Location, dynamics and expression of functional proteins in the HIV viral reservoir

After HIV infection, the virus quickly spreads throughout the body and establishes a viral reservoir. Although effective Antiretroviral therapy (ART) can inhibit viral replication, functional virus persists in CD4+ T cells and is difficult to clear in large numbers in lymphoid organs. To better characterize these CD4+ T cells carrying replication-competent viruses, we established the HIV Gag and Envelope Reactivation co-Detection Assay (GERDA) and analyzed the tissue homing properties of cells that transiently appear in circulating blood. The presence and function of HIV in key body compartments was confirmed by GERDA in combination with proviral DNA and poly-A transcripts, with low viral activity in circulating cells early after diagnosis. CD4+ T cells carrying replication-competent virus were more likely to be lymph node homing, with TN and TCM being the primary viral reservoirs.
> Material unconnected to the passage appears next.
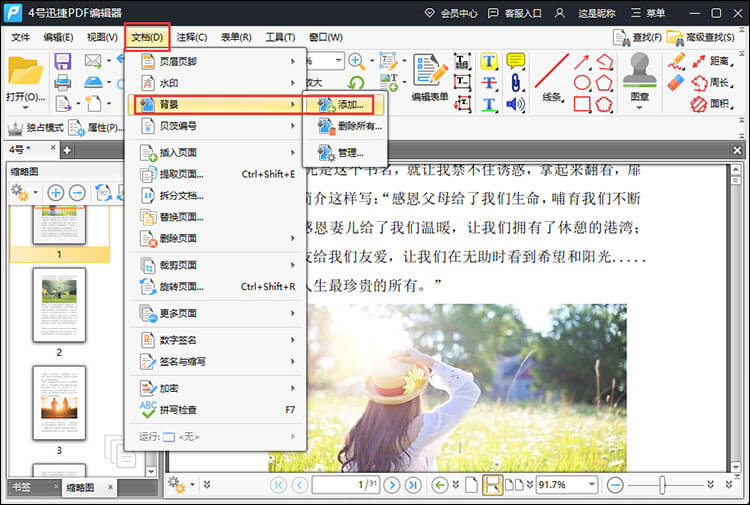Click Advanced Find (高级查找) button
Viewport: 750px width, 505px height.
704,37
We then performed an in- depth analysis of the env regions of circulating PBMCs and T cell subsets, and we found that individual immune system function was negatively correlated with the diversity of viral reservoirs, with archived viral sequences often containing inactivating mutations and showing higher genetic diversity in TTM and TEM.
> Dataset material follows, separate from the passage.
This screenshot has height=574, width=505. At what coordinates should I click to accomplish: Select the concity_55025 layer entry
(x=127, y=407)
HIV Tat can activate viral transcription by interacting with transactivation response element (TAR), Rev is needed for expression of late genes (eg Env, Gag). With a series of Tat and Rev mutants, we revealed a regulatory role for Rev in the early events of viral infection, and we found that premature expression of Rev in an artifact produced a dominant negative phenotype that interfered with wild-type viral production, suggesting that the non- complementary negative effects of Rev when expressed prior to HIV infection or prior to Tat expression suggest that i) Tat and Rev functions can be decoupled (Env expression without Tat) and ii) strict kinetic dependence is critical for a productive HIV infection in vitro. Our results provide an overall analysis of not only the location and dynamics of the viral reservoir but also the protein function of the virus, which provides a theoretical basis for understanding and clearing HIV latent reservoirs.